Work to be completed: Below this line is a set of entries; quote exactly the lines from the line that contains "Open the Map location pin icon" to the line that contains "Open the World", both lines included.

:::::

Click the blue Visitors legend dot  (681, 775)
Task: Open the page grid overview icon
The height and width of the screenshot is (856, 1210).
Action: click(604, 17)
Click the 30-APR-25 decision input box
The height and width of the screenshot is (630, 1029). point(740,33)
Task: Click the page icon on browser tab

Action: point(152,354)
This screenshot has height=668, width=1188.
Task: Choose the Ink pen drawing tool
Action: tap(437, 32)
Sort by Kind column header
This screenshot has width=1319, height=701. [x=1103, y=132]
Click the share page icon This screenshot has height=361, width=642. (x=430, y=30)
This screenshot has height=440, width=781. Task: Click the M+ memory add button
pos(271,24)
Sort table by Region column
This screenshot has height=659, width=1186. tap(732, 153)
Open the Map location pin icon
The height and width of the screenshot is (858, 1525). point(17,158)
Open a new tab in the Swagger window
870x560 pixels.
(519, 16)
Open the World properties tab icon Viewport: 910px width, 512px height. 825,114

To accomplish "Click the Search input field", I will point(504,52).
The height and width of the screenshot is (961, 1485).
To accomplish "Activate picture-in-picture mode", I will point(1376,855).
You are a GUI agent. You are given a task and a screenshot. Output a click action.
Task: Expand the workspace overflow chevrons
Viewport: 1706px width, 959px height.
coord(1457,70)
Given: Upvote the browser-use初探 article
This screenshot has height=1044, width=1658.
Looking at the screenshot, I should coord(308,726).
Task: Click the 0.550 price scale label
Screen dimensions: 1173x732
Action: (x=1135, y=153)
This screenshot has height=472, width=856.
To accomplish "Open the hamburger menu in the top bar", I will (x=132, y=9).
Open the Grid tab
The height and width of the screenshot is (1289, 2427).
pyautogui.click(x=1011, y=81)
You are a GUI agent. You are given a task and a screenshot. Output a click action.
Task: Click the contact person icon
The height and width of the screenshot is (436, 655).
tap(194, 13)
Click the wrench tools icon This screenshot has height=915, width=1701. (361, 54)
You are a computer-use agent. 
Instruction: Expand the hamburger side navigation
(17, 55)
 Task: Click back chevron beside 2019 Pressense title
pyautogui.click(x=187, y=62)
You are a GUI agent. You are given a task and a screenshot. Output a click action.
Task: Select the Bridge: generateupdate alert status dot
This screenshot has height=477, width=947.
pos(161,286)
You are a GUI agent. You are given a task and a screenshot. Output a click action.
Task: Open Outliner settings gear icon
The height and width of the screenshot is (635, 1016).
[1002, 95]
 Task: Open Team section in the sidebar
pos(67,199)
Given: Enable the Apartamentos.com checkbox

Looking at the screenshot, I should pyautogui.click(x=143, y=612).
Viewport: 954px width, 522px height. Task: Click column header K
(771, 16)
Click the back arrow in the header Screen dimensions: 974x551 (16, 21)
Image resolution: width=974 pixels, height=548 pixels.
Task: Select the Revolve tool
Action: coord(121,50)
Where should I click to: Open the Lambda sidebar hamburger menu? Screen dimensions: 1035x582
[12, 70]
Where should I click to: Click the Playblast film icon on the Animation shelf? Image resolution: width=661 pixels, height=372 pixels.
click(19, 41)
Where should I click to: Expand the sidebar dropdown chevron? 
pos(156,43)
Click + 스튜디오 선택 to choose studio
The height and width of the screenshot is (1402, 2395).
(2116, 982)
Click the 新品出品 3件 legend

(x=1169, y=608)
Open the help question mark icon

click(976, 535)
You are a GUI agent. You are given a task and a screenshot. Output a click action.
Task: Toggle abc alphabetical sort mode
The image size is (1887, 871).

:::::

Answer to the problem:
Open the Map location pin icon
The height and width of the screenshot is (858, 1525). point(17,158)
Open a new tab in the Swagger window
870x560 pixels.
(519, 16)
Open the World properties tab icon Viewport: 910px width, 512px height. 825,114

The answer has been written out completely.